Machine Learning for Knowledge Discovery with R Methodologies for Modeling, Inference and Prediction
Machine Learning for Knowledge Discovery with R contains methodologies and examples for statistical modelling, inference, and prediction of data analysis. It includes many recent supervised and unsupervised machine learning methodologies such as recursive partitioning modelling, regularized regression, support vector machine, neural network, clustering, and causal-effect inference. Additionally, it emphasizes statistical thinking of data analysis, use of statistical graphs for data structure exploration, and result presentations. The book includes many real-world data examples from life-science, finance, etc. to illustrate the applications of the methods described therein.
- Contains statistical theory for the most recent supervised and unsupervised machine learning methodologies.
- Emphasizes broad statistical thinking, judgment, graphical methods, and collaboration with subject-matter-experts in analysis, interpretation, and presentations.
- Written by statistical data analysis practitioner for practitioners.
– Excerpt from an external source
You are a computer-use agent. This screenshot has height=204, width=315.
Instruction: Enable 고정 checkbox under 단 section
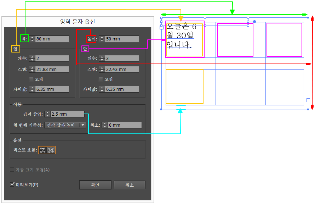pos(101,79)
The book is suitable for upper-level-undergraduate or graduate-level data analysis course. It also serves as a useful desk-reference for data analysts in scientific research or industrial applications.
"A knowledgeable applied statistician with good math skills will likely appreciate the brevity of this presentation, as well as its clear descriptions about how to easily apply the methods in R. This book is likely best used as a quick reference for those already familiar with these methods, for when one wants to aplly a particular machine learning method."
Amit K. Chowdhry, University of Rochester, USA, Royal Statistical Society, Series A: Statistics in Society.
"I will definitely recommend this book without any reservation to individuals in data science or associated disciplines that utilize machine learning and predictive modelling strategies for quantitatively making inference of data sets."
- Reuben Adatorwovor, ISCB News, September 2022.